Your answer should be the lines below from the one with "Click the calendar grid icon beside the title" to the one with "Given: Click the Учтенный status value", both included, given again exactly and with nothing added.

(Source records)
===
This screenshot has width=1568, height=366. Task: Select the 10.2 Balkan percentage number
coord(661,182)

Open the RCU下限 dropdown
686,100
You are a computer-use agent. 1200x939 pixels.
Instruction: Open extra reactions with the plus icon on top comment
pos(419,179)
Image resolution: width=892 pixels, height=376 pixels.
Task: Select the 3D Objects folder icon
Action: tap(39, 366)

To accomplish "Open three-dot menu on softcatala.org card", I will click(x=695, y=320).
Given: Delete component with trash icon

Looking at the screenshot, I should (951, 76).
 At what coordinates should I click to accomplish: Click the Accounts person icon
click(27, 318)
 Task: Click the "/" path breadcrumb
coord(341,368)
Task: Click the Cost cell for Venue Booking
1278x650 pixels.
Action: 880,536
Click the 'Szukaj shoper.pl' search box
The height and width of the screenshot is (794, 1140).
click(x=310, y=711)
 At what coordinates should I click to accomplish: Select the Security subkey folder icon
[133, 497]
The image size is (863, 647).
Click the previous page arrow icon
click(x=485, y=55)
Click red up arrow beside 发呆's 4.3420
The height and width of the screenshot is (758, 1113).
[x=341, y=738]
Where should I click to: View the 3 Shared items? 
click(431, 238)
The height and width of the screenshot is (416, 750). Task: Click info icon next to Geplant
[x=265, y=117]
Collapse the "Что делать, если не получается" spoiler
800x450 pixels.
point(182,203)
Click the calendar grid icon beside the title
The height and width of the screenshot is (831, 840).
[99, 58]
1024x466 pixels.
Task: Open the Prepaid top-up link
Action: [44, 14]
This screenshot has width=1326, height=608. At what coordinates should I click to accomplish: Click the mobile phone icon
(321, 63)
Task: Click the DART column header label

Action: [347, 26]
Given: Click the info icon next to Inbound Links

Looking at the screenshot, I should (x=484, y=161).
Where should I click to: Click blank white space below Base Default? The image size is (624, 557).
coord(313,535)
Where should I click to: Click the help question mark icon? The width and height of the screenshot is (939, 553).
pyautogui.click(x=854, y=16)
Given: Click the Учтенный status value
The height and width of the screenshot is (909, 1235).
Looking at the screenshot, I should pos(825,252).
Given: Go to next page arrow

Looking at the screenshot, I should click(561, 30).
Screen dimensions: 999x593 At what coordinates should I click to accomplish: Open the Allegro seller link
===
(Response to this task)
Click the calendar grid icon beside the title
The height and width of the screenshot is (831, 840).
[99, 58]
1024x466 pixels.
Task: Open the Prepaid top-up link
Action: [44, 14]
This screenshot has width=1326, height=608. At what coordinates should I click to accomplish: Click the mobile phone icon
(321, 63)
Task: Click the DART column header label

Action: [347, 26]
Given: Click the info icon next to Inbound Links

Looking at the screenshot, I should (x=484, y=161).
Where should I click to: Click blank white space below Base Default? The image size is (624, 557).
coord(313,535)
Where should I click to: Click the help question mark icon? The width and height of the screenshot is (939, 553).
pyautogui.click(x=854, y=16)
Given: Click the Учтенный status value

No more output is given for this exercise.